→ EXCERPTED DATA:
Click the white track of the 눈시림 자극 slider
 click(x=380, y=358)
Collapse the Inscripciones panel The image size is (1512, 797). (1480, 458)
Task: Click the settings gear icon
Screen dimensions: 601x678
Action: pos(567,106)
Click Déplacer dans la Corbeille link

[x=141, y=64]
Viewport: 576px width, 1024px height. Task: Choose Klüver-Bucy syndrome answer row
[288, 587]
--
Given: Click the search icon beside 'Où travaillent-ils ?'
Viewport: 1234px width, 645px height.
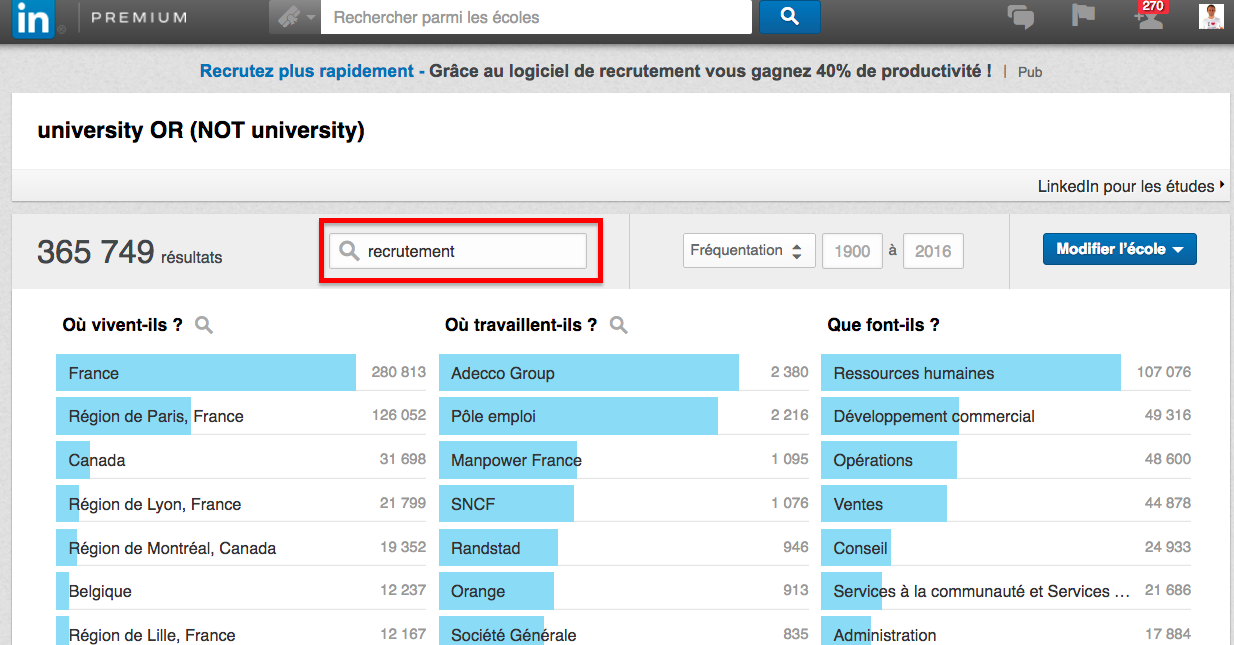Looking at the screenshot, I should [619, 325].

→ WHAT THIS TASK INVOLVES: The lines above that hold the word "icon" are the ones to copy.

→ COMPLETED EXERCISE:
Task: Click the settings gear icon
Given: Click the search icon beside 'Où travaillent-ils ?'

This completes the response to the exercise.